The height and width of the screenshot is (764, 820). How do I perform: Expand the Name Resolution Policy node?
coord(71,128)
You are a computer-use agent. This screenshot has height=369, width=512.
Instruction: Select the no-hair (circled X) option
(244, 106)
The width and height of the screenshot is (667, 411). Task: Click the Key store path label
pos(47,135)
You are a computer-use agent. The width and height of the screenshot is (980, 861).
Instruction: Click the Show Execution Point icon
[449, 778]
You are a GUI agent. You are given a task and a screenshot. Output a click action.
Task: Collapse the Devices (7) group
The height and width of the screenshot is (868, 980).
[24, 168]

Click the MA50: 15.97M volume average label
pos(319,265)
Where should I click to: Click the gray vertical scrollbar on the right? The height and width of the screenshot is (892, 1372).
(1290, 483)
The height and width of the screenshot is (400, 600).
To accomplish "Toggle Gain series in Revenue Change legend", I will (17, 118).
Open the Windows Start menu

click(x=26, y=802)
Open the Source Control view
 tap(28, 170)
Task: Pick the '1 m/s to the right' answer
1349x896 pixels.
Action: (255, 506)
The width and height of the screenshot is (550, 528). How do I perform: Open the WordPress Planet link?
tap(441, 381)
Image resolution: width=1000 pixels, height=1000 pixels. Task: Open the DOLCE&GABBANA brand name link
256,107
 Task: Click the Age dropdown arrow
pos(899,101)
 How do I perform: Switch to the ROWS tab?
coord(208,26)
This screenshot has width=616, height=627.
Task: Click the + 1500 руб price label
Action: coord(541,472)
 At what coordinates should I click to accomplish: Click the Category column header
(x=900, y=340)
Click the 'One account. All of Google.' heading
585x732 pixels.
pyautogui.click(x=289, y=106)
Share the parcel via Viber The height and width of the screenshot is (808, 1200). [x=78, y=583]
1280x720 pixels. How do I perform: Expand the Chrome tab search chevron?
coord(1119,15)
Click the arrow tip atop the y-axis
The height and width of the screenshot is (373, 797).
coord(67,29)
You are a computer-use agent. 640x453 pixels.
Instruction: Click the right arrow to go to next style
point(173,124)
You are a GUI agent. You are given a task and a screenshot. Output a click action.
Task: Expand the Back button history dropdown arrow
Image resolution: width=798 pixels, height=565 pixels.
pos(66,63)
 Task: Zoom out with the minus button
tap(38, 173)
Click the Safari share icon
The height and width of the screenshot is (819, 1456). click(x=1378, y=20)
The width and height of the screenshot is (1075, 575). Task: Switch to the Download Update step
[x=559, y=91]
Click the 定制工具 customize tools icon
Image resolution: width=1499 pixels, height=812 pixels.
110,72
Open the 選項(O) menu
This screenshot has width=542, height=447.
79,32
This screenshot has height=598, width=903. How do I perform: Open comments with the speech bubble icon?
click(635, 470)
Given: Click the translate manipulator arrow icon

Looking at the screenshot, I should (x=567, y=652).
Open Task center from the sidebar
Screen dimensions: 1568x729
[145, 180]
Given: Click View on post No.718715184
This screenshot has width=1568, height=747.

=== TASK DIRECTIONS ===
Render the lines of the listing as a JSON list of strings, one string per line, with blank lines omitted. Begin at the line that contains "At what coordinates" and continue through the end of the listing.

=== RESPONSE ===
[
  " At what coordinates should I click to accomplish: Click the Category column header",
  "(x=900, y=340)",
  "Click the 'One account. All of Google.' heading",
  "585x732 pixels.",
  "pyautogui.click(x=289, y=106)",
  "Share the parcel via Viber The height and width of the screenshot is (808, 1200). [x=78, y=583]",
  "1280x720 pixels. How do I perform: Expand the Chrome tab search chevron?",
  "coord(1119,15)",
  "Click the arrow tip atop the y-axis",
  "The height and width of the screenshot is (373, 797).",
  "coord(67,29)",
  "You are a computer-use agent. 640x453 pixels.",
  "Instruction: Click the right arrow to go to next style",
  "point(173,124)",
  "You are a GUI agent. You are given a task and a screenshot. Output a click action.",
  "Task: Expand the Back button history dropdown arrow",
  "Image resolution: width=798 pixels, height=565 pixels.",
  "pos(66,63)",
  " Task: Zoom out with the minus button",
  "tap(38, 173)",
  "Click the Safari share icon",
  "The height and width of the screenshot is (819, 1456). click(x=1378, y=20)",
  "The width and height of the screenshot is (1075, 575). Task: Switch to the Download Update step",
  "[x=559, y=91]",
  "Click the 定制工具 customize tools icon",
  "Image resolution: width=1499 pixels, height=812 pixels.",
  "110,72",
  "Open the 選項(O) menu",
  "This screenshot has width=542, height=447.",
  "79,32",
  "This screenshot has height=598, width=903. How do I perform: Open comments with the speech bubble icon?",
  "click(635, 470)",
  "Given: Click the translate manipulator arrow icon",
  "Looking at the screenshot, I should (x=567, y=652).",
  "Open Task center from the sidebar",
  "Screen dimensions: 1568x729",
  "[145, 180]",
  "Given: Click View on post No.718715184",
  "This screenshot has width=1568, height=747."
]